Business Consulting:
Client: HA
Designation: President
Who They Are:
A company led by HA, experiencing operational and productivity challenges.
What They Needed:
HA’s team sought improvements in production costs, marketing effectiveness, and role clarity to increase productivity.
What We Did:
ROI Performance Group reduced production costs by over 50%, revamped the marketing strategy, and clarified roles, leading to a more efficient, productive team with a clear path forward.
Testimonial:
“Our consulting experience began in May of this year, and we have seen improvements in every aspect of our business, from cultural shifts to financial, production, and distribution. Our marketing went from almost non-existent to best in class! Our production costs were cut by more than 50%. Clarifying procedures and roles has reduced confusion and increased productivity, giving our management team a clear path forward.”
Client: PS and DL
Designation: President (PS) and COO (DL)
Who They Are:
Executives of a growing business moving from a sales-driven to a profit-centered model.
What They Needed:
They required tools to track cash flow, identify profit leaks, and prepare for exit planning with a profit-focused approach.
What We Did:
ROI Performance Group provided data-driven tools and metrics for better financial oversight, enabling a shift to profit-driven management and future exit strategy planning.
Testimonial:
“Implementation has been excellent, with our consultant engaged closely with ownership. We now have tools and metrics to allow us to manage the company and cash flow by the numbers, and we’ve learned to identify and correct profit leaks. We are now profit-driven rather than sales-driven, with a clear path forward for our exit planning process.”
Tax Consulting:
Client: Atlanta Commercial Painting and Wall Covering Company Owners: Husband and Wife
Who They Are:
A commercial painting company based in Atlanta, run by a husband and wife team as an S corporation.

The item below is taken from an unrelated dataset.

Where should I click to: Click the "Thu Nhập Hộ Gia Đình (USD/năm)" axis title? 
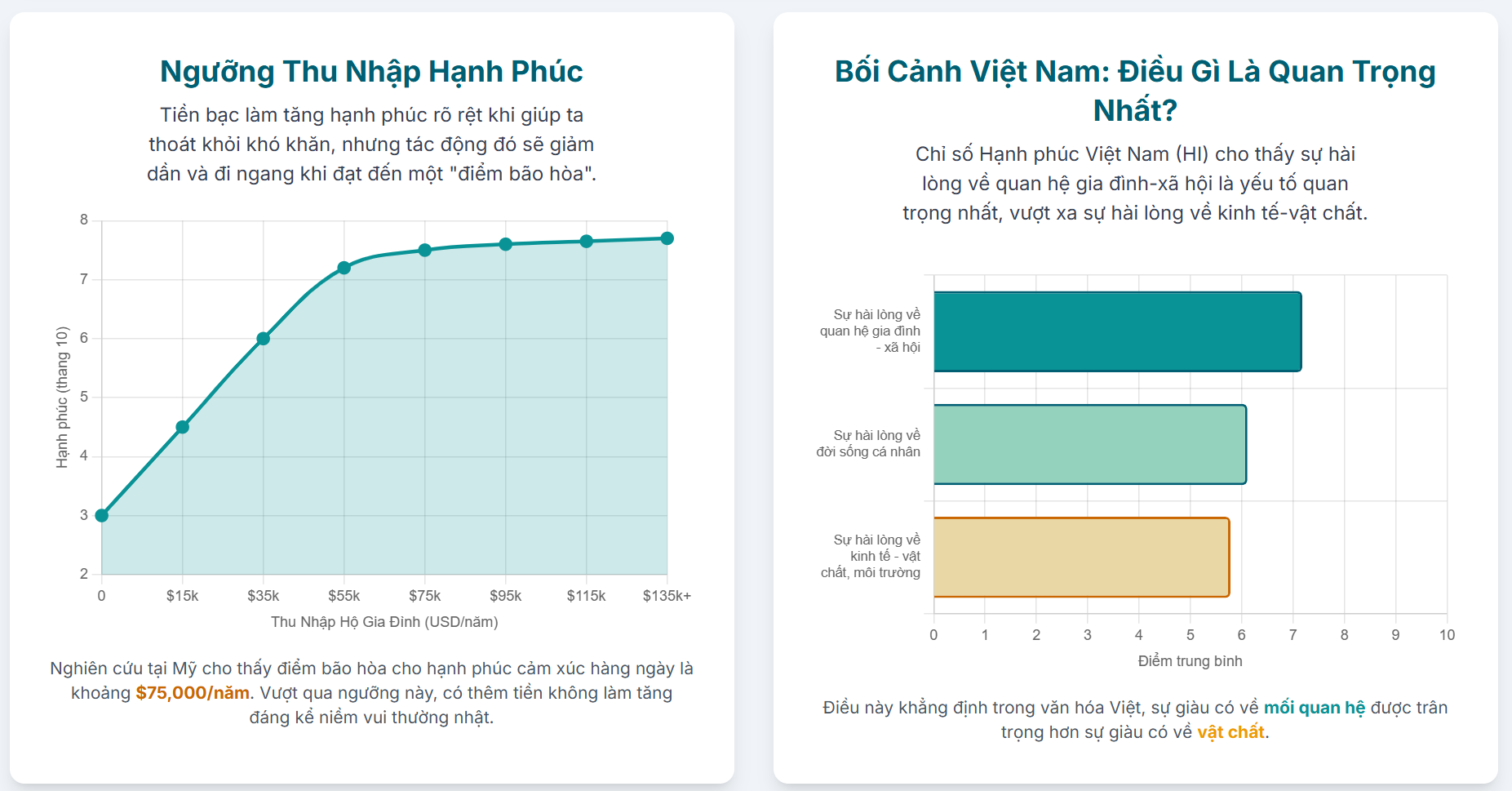click(384, 622)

They were projecting a net profit of $1.1 million, with additional personal real estate holdings.
What They Needed:
The clients needed to reduce their substantial upcoming tax liability, protect business and personal assets, and develop estate planning strategies.
What We Did:
TAVAS implemented a multi-entity structure to protect the clients’ real estate and give them control over their taxable income. Estate planning strategies were added to safeguard wealth for heirs and reduce estate taxes. Overall, these actions led to over $100,000 in tax savings, asset protection, and estate planning security for the future.
Client: Sole Proprietor of Oil & Gas Maintenance and Repair Company
Who They Are:
A sole owner of an oil and gas maintenance and repair company previously structured as an S corporation.
What They Needed:
The client required asset protection strategies, tax minimization for both business and personal finances, and estate planning to manage future liabilities.
What We Did:
TAVAS restructured the entity to enhance asset protection without impacting daily operations. This restructuring saved the client $12,000 annually based on state tax changes, and over $270,000 in the first year and $390,000 over five years through comprehensive tax and estate planning.

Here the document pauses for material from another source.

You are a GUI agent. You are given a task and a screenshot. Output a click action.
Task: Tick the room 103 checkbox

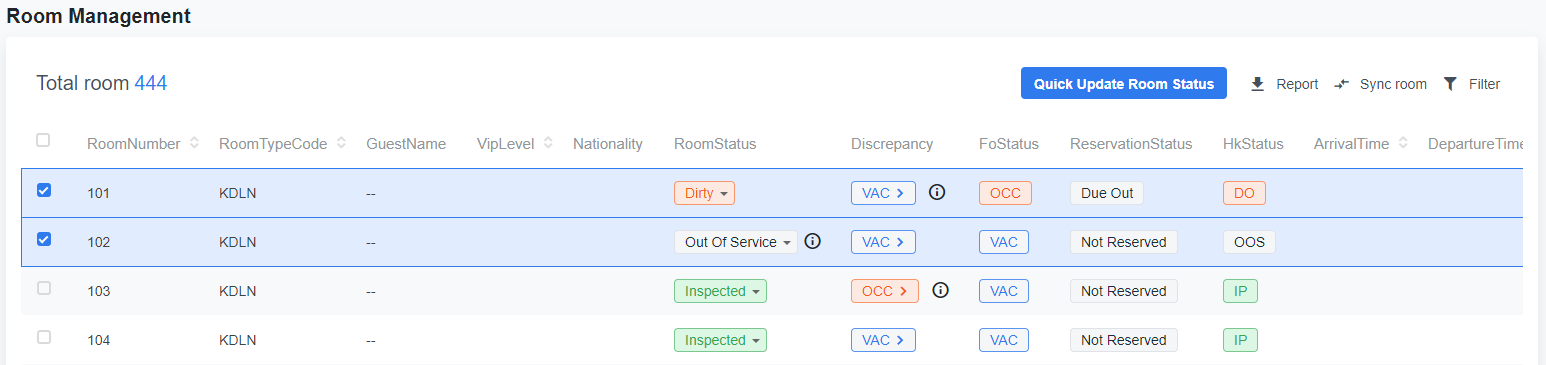[x=44, y=288]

Client: Heavy Construction and Land Development Company
Who They Are:
A single-owner construction company specializing in land development and water projects, projected to increase revenue from $3.4 million in 2021 to $3.6 million in 2023 and 2024, with a profit margin of 25%.
What They Needed:
The client needed assistance with operational infrastructure, tax savings, and succession planning due to the company’s rapid growth.
What We Did:
TAVAS optimized the client’s tax structure, resulting in over $35,000 in annual tax savings. Additionally, we helped the owner better organize operations and provided succession strategies for future ownership transfer.
Client: Colorado Construction Contractor (Father and Son)
Who They Are:
A family-owned construction contractor specializing in utility installation and concrete work. The father owns 83% of the business, while the son owns 17%, and they also operate an equipment leasing LLC taxed as a partnership.
What They Needed:
With projected profits of over $1 million, the family was focused on tax savings, compliance, and minimizing self-employment tax liabilities.
What We Did:
TAVAS corrected tax filing errors, restructuring the equipment company to save on self-employment taxes. This restructuring provided $100,000 in annual tax savings for the father and $35,000 for the son, with an additional $10,000 saved from adjusting the equipment lease tax reporting.
Client: California and Texas Trucking Companies
Who They Are:
A client who owns trucking companies in California and Texas, operating under S corporation and C corporation structures, respectively.
What They Needed:
The client aimed to reduce tax liabilities while preserving a portion of their estate for charitable contributions to minimize estate taxes.
What We Did:
TAVAS identified missed tax-saving opportunities in the California company due to unclaimed deductions and improper distributions, advising amendments that saved over $350,000 in the first year and $1.7 million over five years.